ASSIGNMENT:
Your answer should consist of each line from the data below that contains "Government".

Collected data:

····················

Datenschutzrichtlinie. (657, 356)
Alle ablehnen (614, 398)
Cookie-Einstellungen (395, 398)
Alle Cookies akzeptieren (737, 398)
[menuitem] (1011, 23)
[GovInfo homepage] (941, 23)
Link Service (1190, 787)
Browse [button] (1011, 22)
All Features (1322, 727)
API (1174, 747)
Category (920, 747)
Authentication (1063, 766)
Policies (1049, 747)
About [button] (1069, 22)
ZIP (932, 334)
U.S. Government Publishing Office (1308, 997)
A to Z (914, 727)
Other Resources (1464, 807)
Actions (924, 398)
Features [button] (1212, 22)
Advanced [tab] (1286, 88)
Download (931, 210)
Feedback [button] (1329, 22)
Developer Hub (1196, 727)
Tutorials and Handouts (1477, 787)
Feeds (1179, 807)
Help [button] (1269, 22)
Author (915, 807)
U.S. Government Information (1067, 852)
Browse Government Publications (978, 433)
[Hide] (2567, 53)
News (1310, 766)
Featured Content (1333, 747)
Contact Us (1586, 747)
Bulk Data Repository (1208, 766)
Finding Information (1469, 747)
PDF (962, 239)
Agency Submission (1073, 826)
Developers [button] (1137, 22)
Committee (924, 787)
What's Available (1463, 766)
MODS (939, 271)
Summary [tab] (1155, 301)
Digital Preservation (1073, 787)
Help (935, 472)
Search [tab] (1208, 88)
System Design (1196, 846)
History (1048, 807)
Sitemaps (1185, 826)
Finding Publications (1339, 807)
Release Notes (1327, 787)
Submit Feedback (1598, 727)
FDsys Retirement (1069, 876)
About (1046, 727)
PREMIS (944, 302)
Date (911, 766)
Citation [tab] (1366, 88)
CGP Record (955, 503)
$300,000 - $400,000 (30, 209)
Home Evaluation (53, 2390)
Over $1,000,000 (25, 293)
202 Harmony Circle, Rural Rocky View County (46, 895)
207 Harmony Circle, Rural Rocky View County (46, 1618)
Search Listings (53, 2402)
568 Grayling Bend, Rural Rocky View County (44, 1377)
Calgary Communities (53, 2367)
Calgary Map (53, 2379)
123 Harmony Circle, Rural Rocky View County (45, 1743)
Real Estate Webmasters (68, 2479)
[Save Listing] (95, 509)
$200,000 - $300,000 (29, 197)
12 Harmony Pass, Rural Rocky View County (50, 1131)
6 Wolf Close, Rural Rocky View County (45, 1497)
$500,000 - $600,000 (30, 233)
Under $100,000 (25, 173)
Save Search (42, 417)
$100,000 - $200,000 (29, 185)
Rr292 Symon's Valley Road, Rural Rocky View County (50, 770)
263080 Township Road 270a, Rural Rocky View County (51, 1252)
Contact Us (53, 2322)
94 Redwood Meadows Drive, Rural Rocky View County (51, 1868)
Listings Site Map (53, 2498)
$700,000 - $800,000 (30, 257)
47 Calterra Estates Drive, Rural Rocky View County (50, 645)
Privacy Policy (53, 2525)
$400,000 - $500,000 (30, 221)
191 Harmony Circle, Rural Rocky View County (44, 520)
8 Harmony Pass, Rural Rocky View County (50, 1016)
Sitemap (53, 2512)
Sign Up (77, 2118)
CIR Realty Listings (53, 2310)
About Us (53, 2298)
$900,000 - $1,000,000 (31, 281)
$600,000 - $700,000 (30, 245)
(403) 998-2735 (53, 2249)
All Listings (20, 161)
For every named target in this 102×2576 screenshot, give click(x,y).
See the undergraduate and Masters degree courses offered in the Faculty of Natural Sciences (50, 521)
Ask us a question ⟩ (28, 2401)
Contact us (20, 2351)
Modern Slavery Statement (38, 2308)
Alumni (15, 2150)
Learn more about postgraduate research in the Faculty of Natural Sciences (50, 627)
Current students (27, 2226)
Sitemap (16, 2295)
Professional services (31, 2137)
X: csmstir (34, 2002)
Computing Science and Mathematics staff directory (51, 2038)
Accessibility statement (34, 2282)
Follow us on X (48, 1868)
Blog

····················

SOLUTION:
U.S. Government Publishing Office (1308, 997)
U.S. Government Information (1067, 852)
Browse Government Publications (978, 433)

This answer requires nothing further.